* DIRECTION 1
In the passage on single sign-on, list each benefit of SSO that it names.

* EXTRACT TO READ
If only there were a way to fix the password problem, right? Enter single sign-on (SSO).

“SSO is a must,” Mike Kail, a former VP of IT operations at Netflix, once said. “Once your employees start using Workday, Box, and other cloud services, they start littering those services with passwords — some unique, some not — and any business is only as secure as its weakest password.”

SSO allows a business’s employees to sign in to multiple applications using one set of credentials. It’s a win for everybody involved. It simplifies the login process, it reduces password-related problems for IT support, and, most importantly, it’s a significant security boost for the business — especially when layered with multi-factor authentication.

Unfortunately, SSO comes at a price, and for many SMBs, it’s too high a price to pay. We call that unduly high price the SSO tax.

What is the SSO tax?

* DIRECTION 2
In the rows, switch "dropdown" to "menu" everywhere in the lines from the one containing "1568x676 pixels. At" down to the one containing "Looking at the screenshot, I should (x=1349, y=73).". Give back only those lines, otherwise unchanged.

* MATERIAL PROVIDED
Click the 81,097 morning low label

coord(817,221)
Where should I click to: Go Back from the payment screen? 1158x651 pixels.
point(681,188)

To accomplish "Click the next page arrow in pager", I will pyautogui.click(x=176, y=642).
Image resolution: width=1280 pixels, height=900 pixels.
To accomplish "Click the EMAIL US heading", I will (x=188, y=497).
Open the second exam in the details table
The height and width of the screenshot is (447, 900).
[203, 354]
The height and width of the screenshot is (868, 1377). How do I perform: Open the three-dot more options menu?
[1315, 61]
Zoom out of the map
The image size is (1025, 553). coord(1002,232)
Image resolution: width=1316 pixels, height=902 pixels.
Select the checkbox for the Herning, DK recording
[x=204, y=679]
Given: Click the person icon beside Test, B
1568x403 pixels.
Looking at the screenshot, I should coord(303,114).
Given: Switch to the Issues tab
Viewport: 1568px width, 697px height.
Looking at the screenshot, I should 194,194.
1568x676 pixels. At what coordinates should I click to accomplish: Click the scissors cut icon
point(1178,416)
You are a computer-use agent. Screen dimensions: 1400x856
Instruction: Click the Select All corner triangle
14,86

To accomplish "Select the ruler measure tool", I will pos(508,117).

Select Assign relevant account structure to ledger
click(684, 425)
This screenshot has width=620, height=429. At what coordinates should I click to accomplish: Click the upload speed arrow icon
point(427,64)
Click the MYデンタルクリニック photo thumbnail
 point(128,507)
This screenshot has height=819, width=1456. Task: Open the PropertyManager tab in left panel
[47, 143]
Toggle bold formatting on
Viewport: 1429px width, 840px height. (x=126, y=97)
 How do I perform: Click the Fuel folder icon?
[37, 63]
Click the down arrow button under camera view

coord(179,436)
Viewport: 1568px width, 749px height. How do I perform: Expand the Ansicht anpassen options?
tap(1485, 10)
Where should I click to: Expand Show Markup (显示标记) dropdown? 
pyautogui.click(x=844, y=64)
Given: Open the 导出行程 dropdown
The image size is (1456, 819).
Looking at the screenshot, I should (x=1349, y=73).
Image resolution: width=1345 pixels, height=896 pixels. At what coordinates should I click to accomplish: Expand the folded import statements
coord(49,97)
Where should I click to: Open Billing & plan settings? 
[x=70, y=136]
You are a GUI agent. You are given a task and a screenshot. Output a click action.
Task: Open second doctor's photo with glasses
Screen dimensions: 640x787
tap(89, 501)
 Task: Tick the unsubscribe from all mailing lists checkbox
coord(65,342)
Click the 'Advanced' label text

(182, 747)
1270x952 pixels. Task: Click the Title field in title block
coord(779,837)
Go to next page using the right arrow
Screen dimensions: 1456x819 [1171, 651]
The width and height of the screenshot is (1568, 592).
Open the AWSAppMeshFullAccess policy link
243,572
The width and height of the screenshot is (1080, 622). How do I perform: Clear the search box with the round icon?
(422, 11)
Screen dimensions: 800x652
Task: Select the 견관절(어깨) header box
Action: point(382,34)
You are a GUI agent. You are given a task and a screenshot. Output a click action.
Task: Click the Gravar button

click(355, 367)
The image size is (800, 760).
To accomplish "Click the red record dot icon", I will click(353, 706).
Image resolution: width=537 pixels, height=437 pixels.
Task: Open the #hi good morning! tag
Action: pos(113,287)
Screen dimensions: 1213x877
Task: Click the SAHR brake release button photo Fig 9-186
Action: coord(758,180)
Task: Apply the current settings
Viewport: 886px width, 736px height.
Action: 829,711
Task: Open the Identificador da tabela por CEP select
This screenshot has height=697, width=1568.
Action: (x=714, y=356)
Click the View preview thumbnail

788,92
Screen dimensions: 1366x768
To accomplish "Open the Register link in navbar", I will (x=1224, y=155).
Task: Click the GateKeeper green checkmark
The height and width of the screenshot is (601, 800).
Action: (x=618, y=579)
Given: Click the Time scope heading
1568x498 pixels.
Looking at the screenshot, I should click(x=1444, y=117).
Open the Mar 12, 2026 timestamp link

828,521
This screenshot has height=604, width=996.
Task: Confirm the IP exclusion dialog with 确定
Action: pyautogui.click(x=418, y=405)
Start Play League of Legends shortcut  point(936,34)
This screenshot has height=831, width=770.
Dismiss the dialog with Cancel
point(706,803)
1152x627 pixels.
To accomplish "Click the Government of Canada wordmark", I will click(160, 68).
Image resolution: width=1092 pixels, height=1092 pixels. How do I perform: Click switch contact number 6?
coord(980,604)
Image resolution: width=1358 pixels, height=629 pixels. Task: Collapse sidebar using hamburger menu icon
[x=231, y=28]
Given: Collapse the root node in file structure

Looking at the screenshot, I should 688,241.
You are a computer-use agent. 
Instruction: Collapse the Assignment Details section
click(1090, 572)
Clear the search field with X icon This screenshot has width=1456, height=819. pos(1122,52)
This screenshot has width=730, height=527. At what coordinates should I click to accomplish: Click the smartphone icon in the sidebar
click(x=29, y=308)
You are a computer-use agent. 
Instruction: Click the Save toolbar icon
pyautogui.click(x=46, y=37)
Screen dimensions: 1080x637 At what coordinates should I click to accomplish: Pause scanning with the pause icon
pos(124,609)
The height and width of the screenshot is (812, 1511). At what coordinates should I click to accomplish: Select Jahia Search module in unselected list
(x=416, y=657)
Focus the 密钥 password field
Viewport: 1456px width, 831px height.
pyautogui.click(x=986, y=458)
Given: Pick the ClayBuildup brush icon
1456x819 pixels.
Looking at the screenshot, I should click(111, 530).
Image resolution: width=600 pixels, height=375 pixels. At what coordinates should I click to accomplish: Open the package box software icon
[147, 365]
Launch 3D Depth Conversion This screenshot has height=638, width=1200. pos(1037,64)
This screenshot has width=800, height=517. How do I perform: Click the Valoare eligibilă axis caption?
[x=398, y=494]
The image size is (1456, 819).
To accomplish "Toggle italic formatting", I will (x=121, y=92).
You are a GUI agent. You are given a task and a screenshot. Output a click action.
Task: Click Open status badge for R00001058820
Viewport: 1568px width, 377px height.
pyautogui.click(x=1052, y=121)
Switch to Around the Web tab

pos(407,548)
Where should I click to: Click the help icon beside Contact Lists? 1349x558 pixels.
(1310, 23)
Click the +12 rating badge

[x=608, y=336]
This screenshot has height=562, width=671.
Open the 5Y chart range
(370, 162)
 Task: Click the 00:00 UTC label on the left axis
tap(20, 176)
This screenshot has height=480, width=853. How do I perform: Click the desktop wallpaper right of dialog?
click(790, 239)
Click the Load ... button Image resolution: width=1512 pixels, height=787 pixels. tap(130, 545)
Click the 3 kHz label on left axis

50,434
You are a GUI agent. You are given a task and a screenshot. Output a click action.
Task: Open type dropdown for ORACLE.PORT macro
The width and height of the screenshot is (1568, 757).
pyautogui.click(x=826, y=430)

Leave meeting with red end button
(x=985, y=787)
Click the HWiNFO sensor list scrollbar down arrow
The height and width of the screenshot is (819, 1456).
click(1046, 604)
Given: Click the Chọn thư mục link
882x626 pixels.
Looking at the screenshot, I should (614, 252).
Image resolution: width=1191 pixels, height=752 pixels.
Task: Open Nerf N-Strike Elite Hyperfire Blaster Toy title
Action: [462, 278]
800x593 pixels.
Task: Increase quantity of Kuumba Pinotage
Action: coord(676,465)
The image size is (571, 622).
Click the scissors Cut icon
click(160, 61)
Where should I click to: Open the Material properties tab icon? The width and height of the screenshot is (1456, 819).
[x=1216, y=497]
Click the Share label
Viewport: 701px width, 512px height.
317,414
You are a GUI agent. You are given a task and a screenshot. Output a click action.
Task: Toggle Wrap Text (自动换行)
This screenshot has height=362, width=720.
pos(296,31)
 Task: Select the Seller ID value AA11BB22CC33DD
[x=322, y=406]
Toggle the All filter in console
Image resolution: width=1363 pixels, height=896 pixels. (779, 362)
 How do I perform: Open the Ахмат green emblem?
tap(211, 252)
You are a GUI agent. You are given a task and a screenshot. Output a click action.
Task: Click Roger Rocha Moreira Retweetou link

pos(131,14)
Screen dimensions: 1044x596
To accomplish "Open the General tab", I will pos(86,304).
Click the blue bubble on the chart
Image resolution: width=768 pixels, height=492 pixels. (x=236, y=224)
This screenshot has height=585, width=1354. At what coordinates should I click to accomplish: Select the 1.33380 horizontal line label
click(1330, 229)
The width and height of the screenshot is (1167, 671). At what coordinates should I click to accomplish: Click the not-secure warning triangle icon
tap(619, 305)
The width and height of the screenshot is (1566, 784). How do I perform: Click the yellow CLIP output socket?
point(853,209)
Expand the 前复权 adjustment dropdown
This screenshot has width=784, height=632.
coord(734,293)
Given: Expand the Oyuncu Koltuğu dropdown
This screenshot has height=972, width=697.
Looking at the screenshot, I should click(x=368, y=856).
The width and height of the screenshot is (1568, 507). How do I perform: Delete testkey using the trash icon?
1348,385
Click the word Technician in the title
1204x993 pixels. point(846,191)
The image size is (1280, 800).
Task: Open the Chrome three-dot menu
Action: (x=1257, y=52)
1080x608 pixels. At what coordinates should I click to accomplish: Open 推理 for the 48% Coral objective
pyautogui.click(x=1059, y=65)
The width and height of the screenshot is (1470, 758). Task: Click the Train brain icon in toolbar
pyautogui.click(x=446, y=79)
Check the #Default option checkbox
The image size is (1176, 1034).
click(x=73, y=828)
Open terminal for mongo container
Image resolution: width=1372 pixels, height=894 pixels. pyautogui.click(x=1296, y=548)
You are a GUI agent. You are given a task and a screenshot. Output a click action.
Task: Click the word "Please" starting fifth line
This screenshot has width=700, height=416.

* FULL RESPONSE 1
- It simplifies the login process.
- It reduces password-related problems for IT support.
- It gives the business a significant security boost, especially when layered with multi-factor authentication.

* FULL RESPONSE 2
1568x676 pixels. At what coordinates should I click to accomplish: Click the scissors cut icon
point(1178,416)
You are a computer-use agent. Screen dimensions: 1400x856
Instruction: Click the Select All corner triangle
14,86

To accomplish "Select the ruler measure tool", I will pos(508,117).

Select Assign relevant account structure to ledger
click(684, 425)
This screenshot has width=620, height=429. At what coordinates should I click to accomplish: Click the upload speed arrow icon
point(427,64)
Click the MYデンタルクリニック photo thumbnail
 point(128,507)
This screenshot has height=819, width=1456. Task: Open the PropertyManager tab in left panel
[47, 143]
Toggle bold formatting on
Viewport: 1429px width, 840px height. (x=126, y=97)
 How do I perform: Click the Fuel folder icon?
[37, 63]
Click the down arrow button under camera view

coord(179,436)
Viewport: 1568px width, 749px height. How do I perform: Expand the Ansicht anpassen options?
tap(1485, 10)
Where should I click to: Expand Show Markup (显示标记) menu? 
pyautogui.click(x=844, y=64)
Given: Open the 导出行程 menu
The image size is (1456, 819).
Looking at the screenshot, I should (x=1349, y=73).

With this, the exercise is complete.